Luke nodded. "Brian, you say you've never seen anything like this before, even in the Syndicate...Are these agents....?" Luke wasn't so sure he wanted to hear the answer.

"They are. They made me an offer I wasn't supposed to refuse, to keep me from testifyin'. Next thing I know, they're comin' after my kin." Brian took a step closer to his former enemies. "There's still one agent roamin' around here someplace..."

Bo and Luke looked at each other and then at Brian. Luke then stepped back and turned to look at Maverick with his busted headlights. "Kickin' out headlights wasn't their only intent."

Brian caught a glimpse of the damanged Firebird for the first time. "No," he said in a low voice. "It wasn't. And if the D.A. wasn't breathin' down our necks, I'd..."

Luke looked at Brian, suddenly in a new light. The Coltrane was mad...mad that somebody was pickin' on his kin. And he wasn't going to let it continue. Why else would he be approaching me and Bo? Luke found he sympathized with Brian. He'd do anything to protect his kin too.

"Ain't the D.A s'posed to be on your side?" Cooter asked. "I mean, ain't he aware of what happened?" The mechanic gestured with his thumb towards the Firebird.

"He's aware that an agent was murdered, and that the Coltranes are the only witnesses. The D.A. ain't on nobody's side but the law's." Brian walked up to Maverick as he spoke, and brushed his fingertips over the hood. He was silent for a moment, as unexpected opportunity faced him. I could take Maverick and run, screw the D.A. and get the hell out of the Syndicate's reach. And leave Rosco and MaryAnne to lose their badges and their lives... "DAMMIT!" he swore and hit the hood with his fist.

The boys and Cooter were quiet, watching the young man. After a moment, Luke made the first move and approached Brian.
"I'm sure MaryAnne's mad enough about them headlights...I don't think she'd want to have her hood dented in too." Luke grinned, trying to keep things calm. "Listen..." the oldest Duke cousins expression returned to seious. "We'll look out for them. Heck, we always have."

Brian turned back around to face the Dukes and Cooter. He read the sincerity in their eyes, and answered it with a nod of gratitude. Then he cleared his throat and addressed the other topic on his mind. "I know we still got a score to settle between us. But for what it's worth...I'm glad you got MaryAnne's warnin' that night."

The boys glanced at each other.

"So are we," Bo said. He then gave a short laugh as he thought of something peculiar. "Shoot, we almost didn't believe her."

"Yeah..." Luke said, recalling how adament MaryAnne had been. "We've learned that if she tells you something, you believe it."

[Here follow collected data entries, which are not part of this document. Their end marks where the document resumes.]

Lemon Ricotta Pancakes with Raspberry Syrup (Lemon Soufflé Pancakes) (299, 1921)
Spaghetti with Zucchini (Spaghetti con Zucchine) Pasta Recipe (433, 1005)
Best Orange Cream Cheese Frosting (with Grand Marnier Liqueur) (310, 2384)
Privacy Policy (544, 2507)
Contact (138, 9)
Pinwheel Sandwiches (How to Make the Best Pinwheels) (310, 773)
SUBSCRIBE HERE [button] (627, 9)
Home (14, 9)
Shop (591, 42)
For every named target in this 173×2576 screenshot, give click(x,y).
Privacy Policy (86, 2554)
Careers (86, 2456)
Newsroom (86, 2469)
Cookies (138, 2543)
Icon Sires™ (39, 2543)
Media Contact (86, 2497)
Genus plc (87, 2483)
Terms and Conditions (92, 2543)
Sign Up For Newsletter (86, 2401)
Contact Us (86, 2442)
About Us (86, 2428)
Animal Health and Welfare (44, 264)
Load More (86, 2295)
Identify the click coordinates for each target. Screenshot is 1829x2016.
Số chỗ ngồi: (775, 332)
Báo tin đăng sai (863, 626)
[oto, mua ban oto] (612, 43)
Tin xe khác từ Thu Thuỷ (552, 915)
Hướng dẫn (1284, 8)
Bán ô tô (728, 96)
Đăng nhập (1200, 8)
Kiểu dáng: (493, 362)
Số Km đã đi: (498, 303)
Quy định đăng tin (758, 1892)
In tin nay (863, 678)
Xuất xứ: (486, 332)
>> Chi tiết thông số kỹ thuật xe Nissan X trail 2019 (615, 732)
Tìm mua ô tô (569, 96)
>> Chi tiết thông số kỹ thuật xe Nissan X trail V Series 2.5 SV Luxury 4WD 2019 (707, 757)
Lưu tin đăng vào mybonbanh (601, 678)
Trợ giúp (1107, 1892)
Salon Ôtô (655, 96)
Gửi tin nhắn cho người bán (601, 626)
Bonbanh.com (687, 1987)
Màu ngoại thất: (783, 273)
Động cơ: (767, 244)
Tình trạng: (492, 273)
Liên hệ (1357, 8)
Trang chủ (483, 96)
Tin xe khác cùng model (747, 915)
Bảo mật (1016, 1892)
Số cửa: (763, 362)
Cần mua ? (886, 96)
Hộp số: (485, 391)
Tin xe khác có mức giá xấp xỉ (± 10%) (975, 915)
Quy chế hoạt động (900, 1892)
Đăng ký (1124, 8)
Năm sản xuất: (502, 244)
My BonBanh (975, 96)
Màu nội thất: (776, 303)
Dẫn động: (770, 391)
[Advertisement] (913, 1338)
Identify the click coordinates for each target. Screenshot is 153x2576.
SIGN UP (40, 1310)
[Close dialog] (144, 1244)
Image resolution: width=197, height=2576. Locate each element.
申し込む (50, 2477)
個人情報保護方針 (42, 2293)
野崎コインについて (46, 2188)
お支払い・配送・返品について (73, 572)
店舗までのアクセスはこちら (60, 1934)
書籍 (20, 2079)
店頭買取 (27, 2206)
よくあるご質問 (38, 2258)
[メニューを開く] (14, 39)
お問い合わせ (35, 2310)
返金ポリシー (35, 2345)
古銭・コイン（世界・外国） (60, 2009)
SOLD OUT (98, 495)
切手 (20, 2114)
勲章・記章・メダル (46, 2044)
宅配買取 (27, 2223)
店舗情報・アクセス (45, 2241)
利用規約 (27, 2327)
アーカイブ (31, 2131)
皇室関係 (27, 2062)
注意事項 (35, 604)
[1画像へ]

"Amen to that," Cooter said. He then looked at Brian. "And amen to you havin' not put these two six feet under."

"Ain't like they made it easy," Brian grinned. "Heck, I'm the one lucky not to be six feet under. You two are good shots with those bows," he said to the Dukes. He showed them the tear in his jacket, which he'd never bothered to repair.

Luke laughed. "Lucky for you, you're not an outhouse."

Bo and Cooter both bursted out laughing.

Brian knew it was an inside joke, but he chuckled anyway. "In other words, you weren't aimin' to miss, I take it!"

"Well...nope, we weren't." Luke smiled.

"And you can bet if that other FBI agent tries to make any trouble with Rosco and MaryAnne after you're shipped back to Atlanta, we won't be aimin' to miss then either," Bo said.

"Awright then," Brian said with a small grin. "We'll sort out the rest when I'm back, huh?" He raised one eyebrow in a silent, albeit more civilized, challenge.

Luke smirked and nodded. "We'll be waitin' for ya."

"I'll be lookin' forward to it." Brian cracked his knuckles as he said it. Then he chuckled and walked away.

The Dukes and Cooter chuckled and watched Brian leave. Bo walked up next to Luke, still watching Brian and then looked at his cousin. "He's changed."  Luke nodded. "Yup. A lot."

"You know, there's a lot of things I don't understand about what happened," Cooter said, "but it seems to me that fella is genuinely concerned about Rosco and MaryAnne."

Both boys nodded. "And so are we," Luke said.